We know the power of story has no limits. We believe that both fiction and nonfiction can shape the world, change minds and open doors. In Carl Sever’s recent release, Alphonse, the deeply painful and shrouded topic of sexual abuse is at the core of the conflict. The essay below explores Carl’s intentions with the heavy subject matter and the unrelenting importance of bringing this conversation to light.

Alphonse is available for purchase now at all major online retailers.

 

How does something as natural and universal as sex destroy so many things? 

When I was a teenager in the late 1950s, the topic of sex was sealed behind pursed lips and locked bedroom doors. The closest we came to actual discussion was whispered exchanges among adults and schoolyard snickers among my teenaged friends, well out of earshot from those same adults. Sex was all about secrecy, shame, and guilt.

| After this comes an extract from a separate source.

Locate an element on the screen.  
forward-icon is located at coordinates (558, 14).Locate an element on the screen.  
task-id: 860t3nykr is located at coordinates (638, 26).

All these decades later, nothing seems to have changed, despite our apparent openness in popular entertainment and news media. In my circle of friends and acquaintances, sex remains a topic mentioned cautiously and then only briefly. Usually with touches of humor. A news flash screaming the latest scandal may raise the topic in a more serious vein for a short time. But no matter how horrific or shocking the scandal, these stories are told at a distance. They have a peculiar mix of prurience and admonition. Like they’re an impersonal and isolating addendum to our everyday lives. Not quite real, faintly shameful, unactionable, something others do, or did, elsewhere.

In my novel, Alphonse, I wanted to explore the story of the sexual predation by a Roman Catholic monsignor on a thirteen-year-old boy. This type of crime isn’t new; records at least as far back as the middle ages cite concerns about it within the Roman Catholic church. The story isn’t autobiographical, beyond the fact that I was born and raised as a Catholic in the same part of the country where my story takes place. I wanted to create a story that shows how imbuing sex with shame and secrecy, whether it’s sex between two loving adults in a stable relationship or the most depraved of acts between a predator and victim, leads to deep, insidious consequences that may last for years, decades, a life-time.

These consequences aren’t merely single-person consequences; they have cultural and social significances that affect our ability and willingness to take action, too.

The most obvious consequences—those to the child, and how the child copes with the aftermath—are not the only consequences. How adults respond, or fail to respond, are part of this picture, too. Despite our profound focus on the victim, the questions of whom to consult, whom to trust, and what to do remain silent and hidden. This useless, shame-based legacy reinforces itself; we continue to turn away.

Why do husbands and wives stuff their own sexual victimization out of sight? Why do they set aside their suspicions and intuitive sense of wrongness in their own families and communities? It is part of the same question. And I am convinced, shares the same answer. Fewer than half of rapes are reported and why the rates of incest and childhood sexual abuse do not decrease. The fear that drives us to talk in hushed tones, eyes averted and heads down, is the fear of many things: fear of shame, of vulnerability or weakness; fear of being found out; fear of crossing an ill-defined border separating innocence from guilt. The “openness” that we like to proclaim is part of our world today is more about sensationalism than dragging fear into the bright light of day. Sensationalism, from comedy sketches to presidential improprieties and horrific crimes, drives the fear further underground; sex becomes obliterated of any inherent goodness.

Instead, we need to cultivate a new kind of conversation, one that lets the bright light of our compassion, empathy, and understanding burn away the shadows where secrets fester.